[Stored records]
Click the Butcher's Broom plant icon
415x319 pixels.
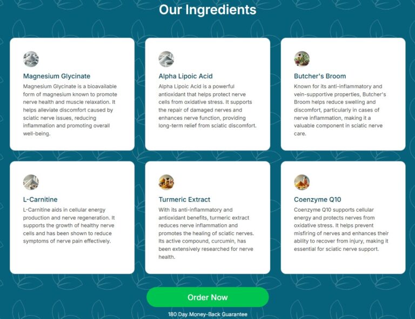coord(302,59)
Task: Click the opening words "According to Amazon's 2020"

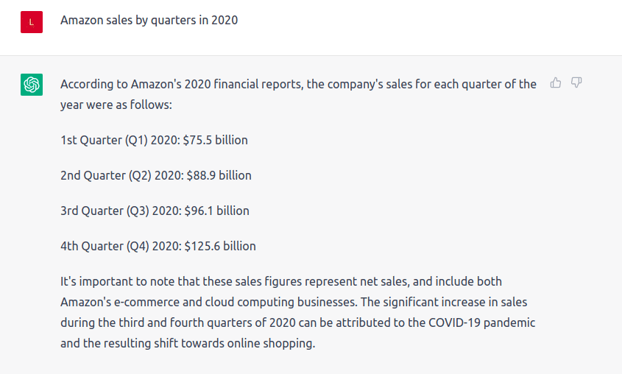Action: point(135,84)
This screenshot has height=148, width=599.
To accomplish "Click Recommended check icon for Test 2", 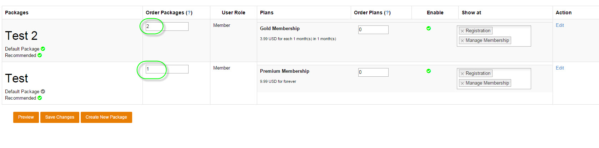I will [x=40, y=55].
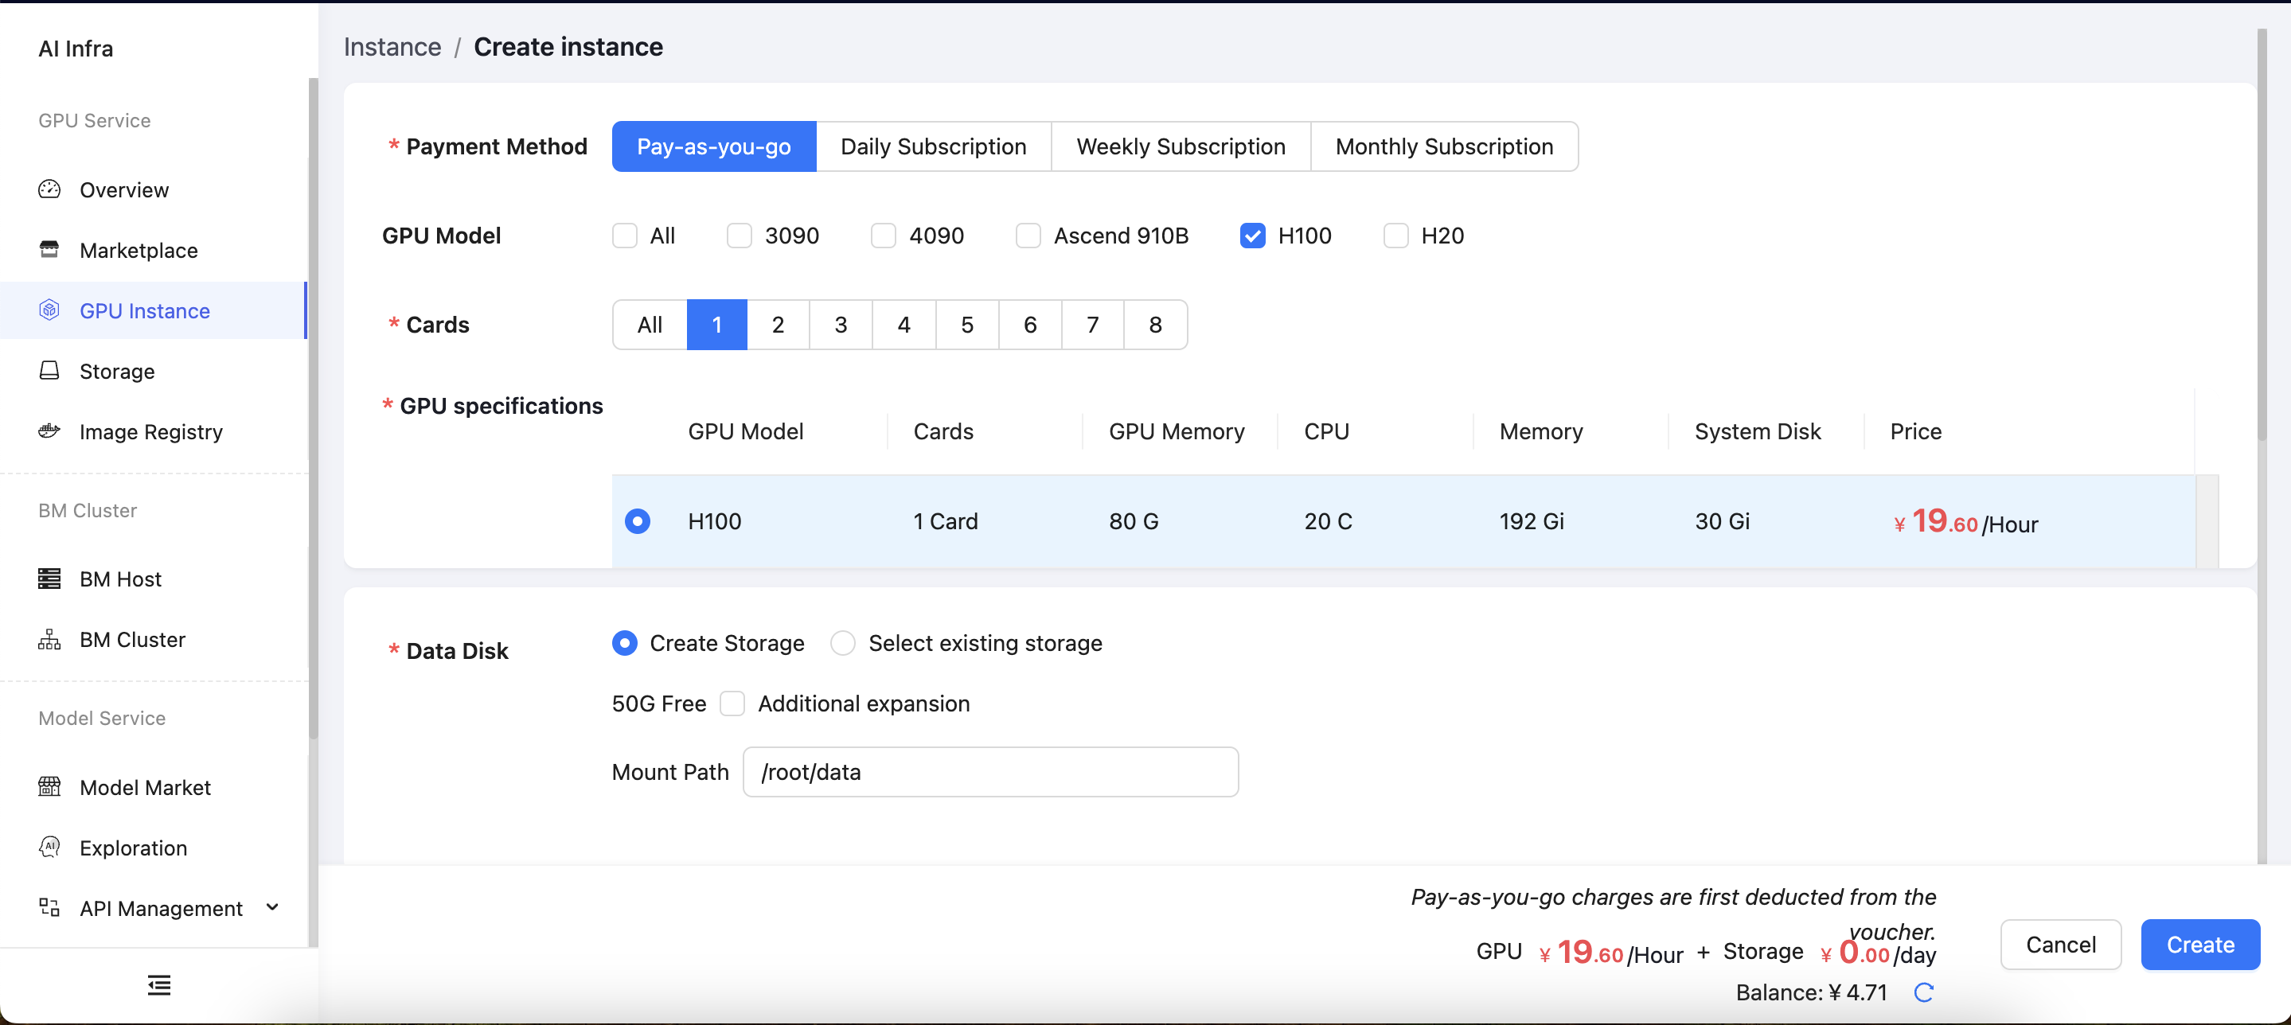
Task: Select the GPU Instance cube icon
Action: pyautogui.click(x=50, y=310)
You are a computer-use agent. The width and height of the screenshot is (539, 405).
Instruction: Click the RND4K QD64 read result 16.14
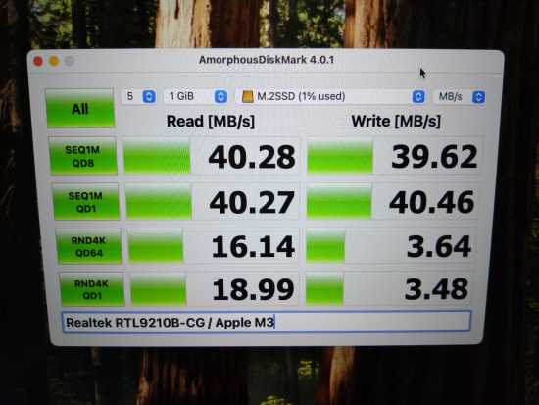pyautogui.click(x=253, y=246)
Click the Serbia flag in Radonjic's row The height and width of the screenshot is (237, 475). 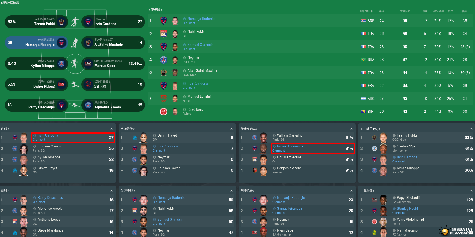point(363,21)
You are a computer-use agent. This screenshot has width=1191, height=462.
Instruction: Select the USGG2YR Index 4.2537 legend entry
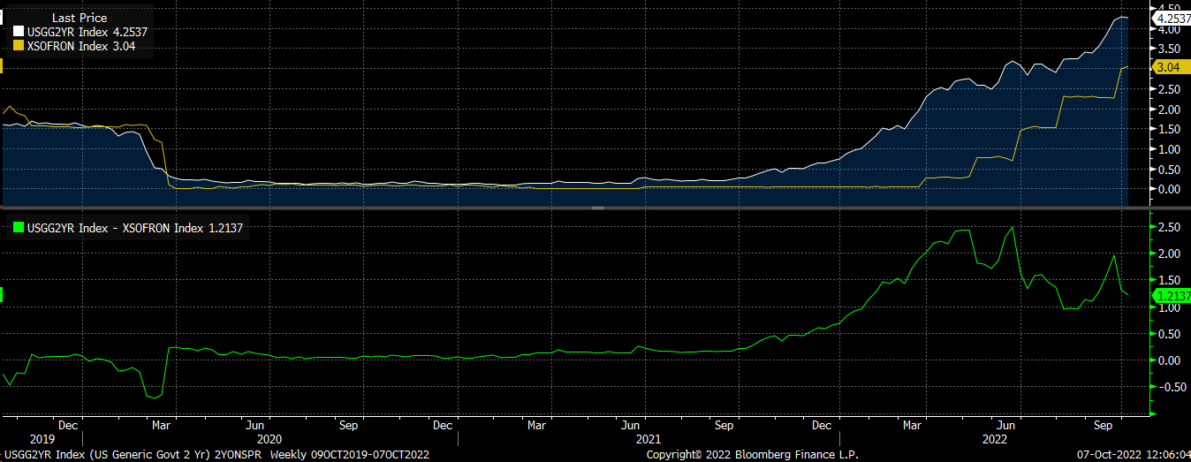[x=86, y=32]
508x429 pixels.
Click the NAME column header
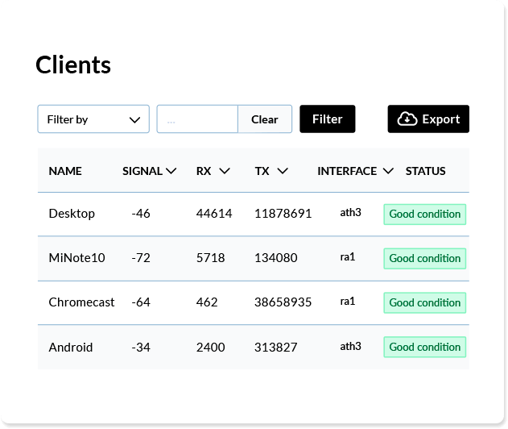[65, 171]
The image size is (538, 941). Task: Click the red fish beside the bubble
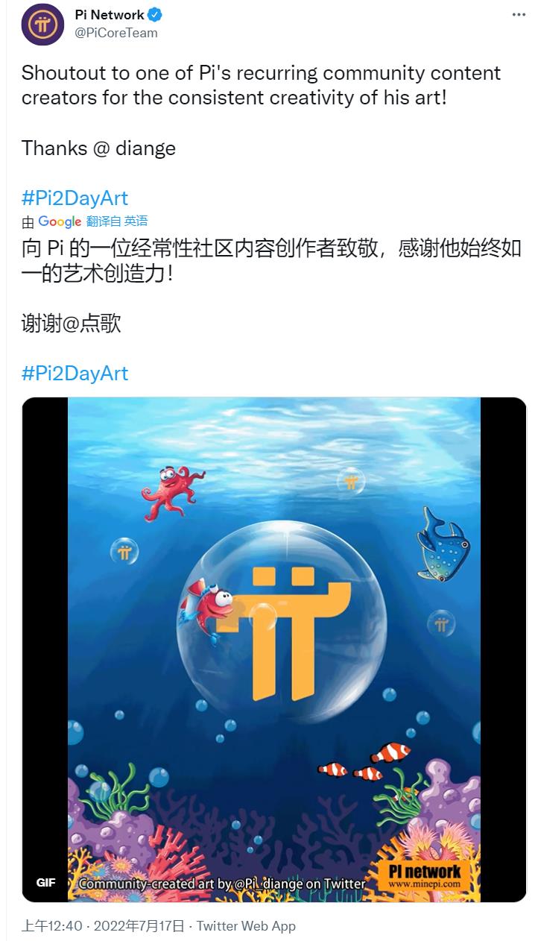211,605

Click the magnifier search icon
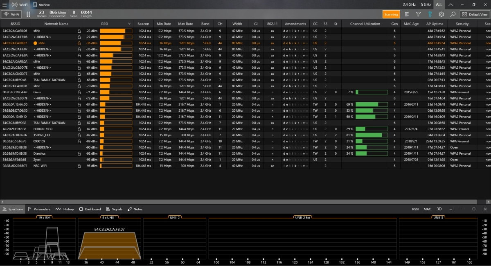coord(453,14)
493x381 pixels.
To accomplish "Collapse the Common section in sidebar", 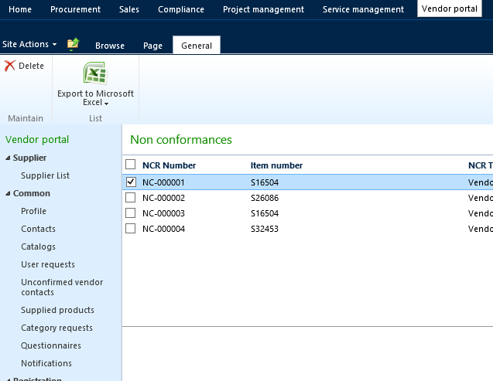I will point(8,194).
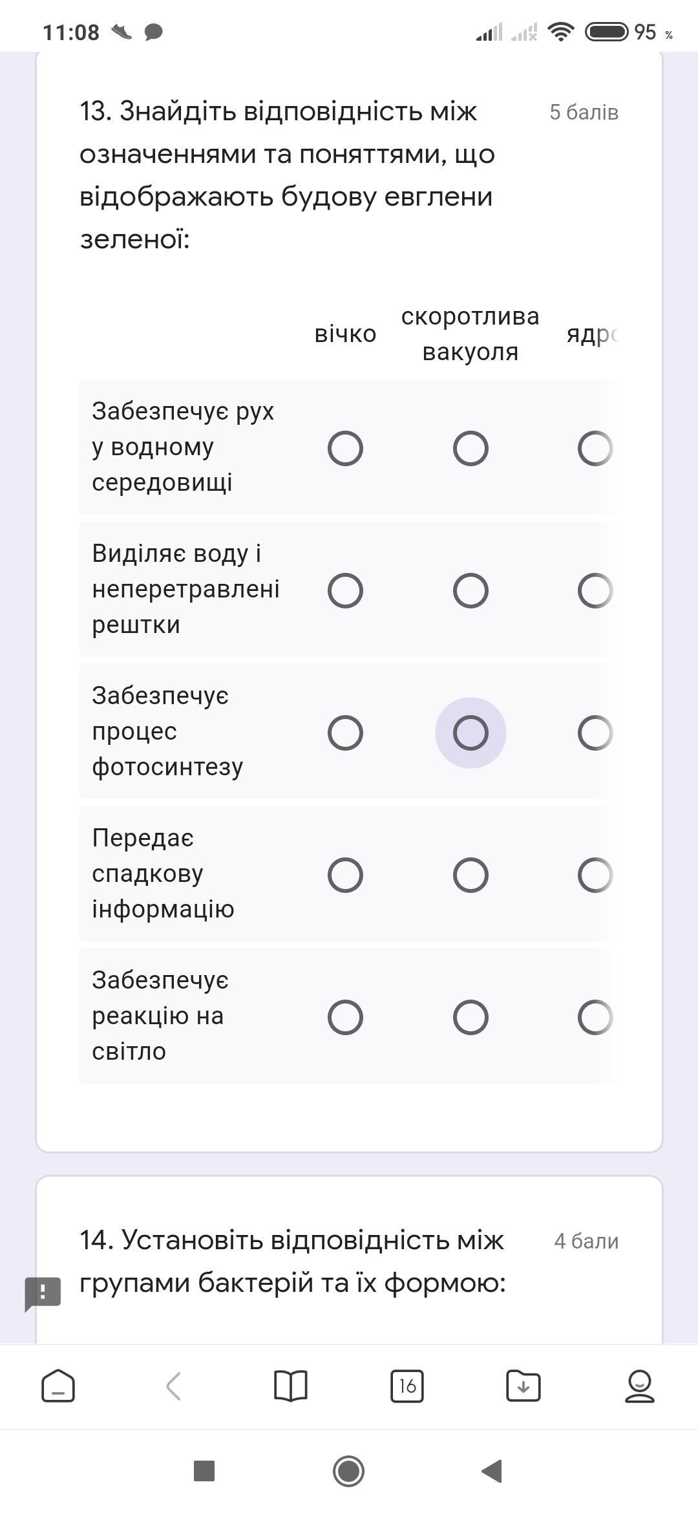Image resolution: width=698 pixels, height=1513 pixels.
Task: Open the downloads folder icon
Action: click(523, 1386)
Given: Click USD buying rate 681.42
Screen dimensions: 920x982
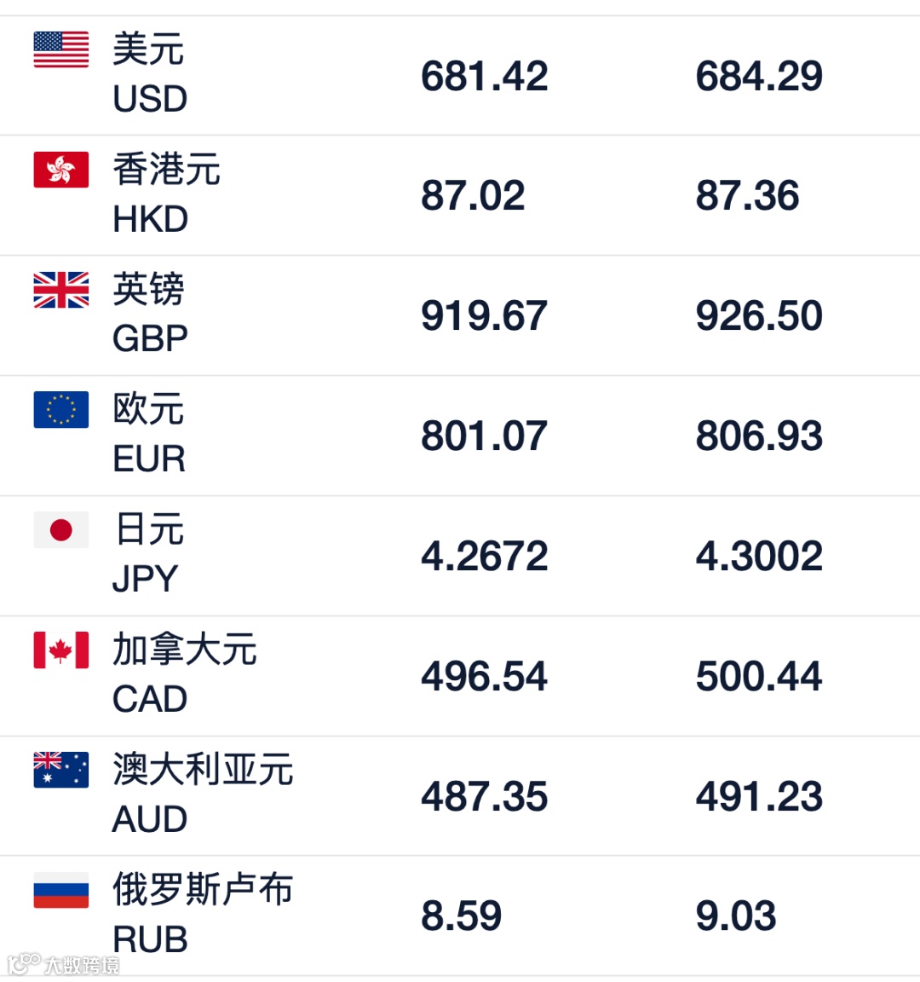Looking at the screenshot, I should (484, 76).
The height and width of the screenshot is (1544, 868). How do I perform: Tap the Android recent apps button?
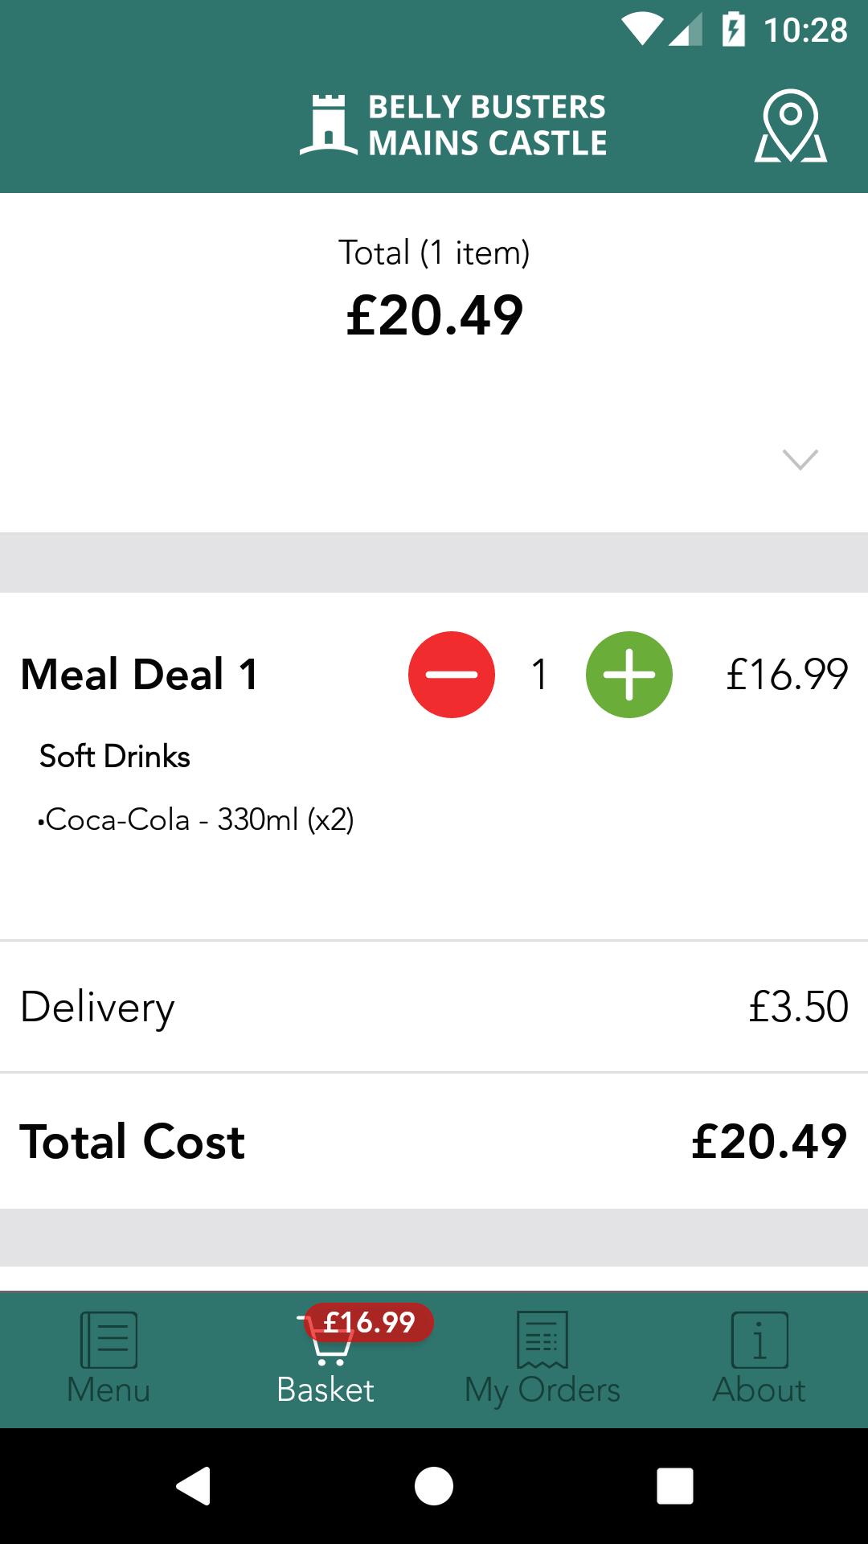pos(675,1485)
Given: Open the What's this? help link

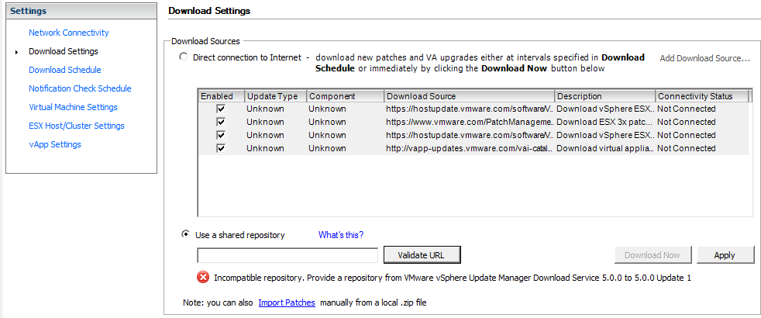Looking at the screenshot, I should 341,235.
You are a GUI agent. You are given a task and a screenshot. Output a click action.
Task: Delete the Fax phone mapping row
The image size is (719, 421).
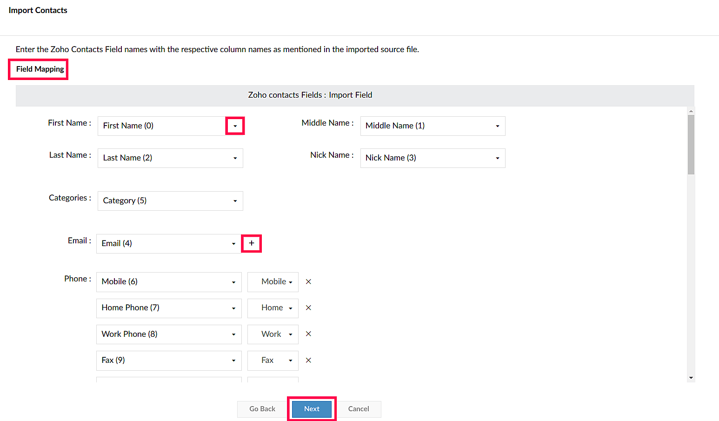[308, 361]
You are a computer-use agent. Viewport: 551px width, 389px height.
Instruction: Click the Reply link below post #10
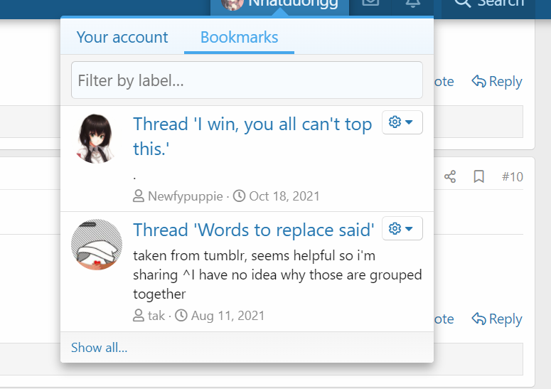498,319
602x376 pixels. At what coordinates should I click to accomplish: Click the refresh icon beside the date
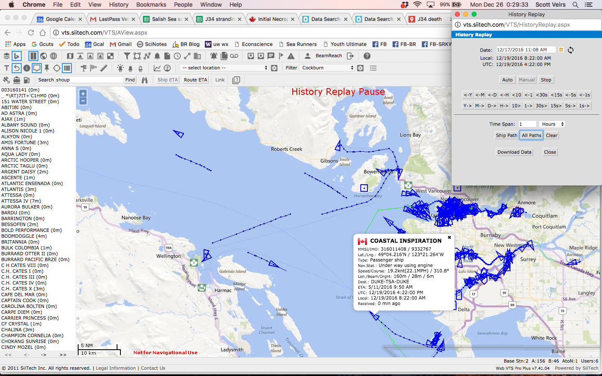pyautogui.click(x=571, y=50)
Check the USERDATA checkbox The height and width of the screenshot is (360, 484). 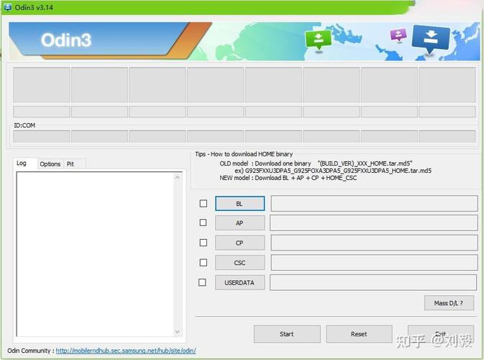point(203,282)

EXERCISE DESCRIPTION: Working through the entries above, copy every line in which "agent" is found.

TASK RESULT:
You are a computer-use agent. The width and height of the screenshot is (539, 405).
You are a computer-use agent. This screenshot has width=1191, height=462.
You are a GUI agent. You are given a task and a screenshot. Output a click action.
You are a computer-use agent. Viewport: 551px width, 389px height.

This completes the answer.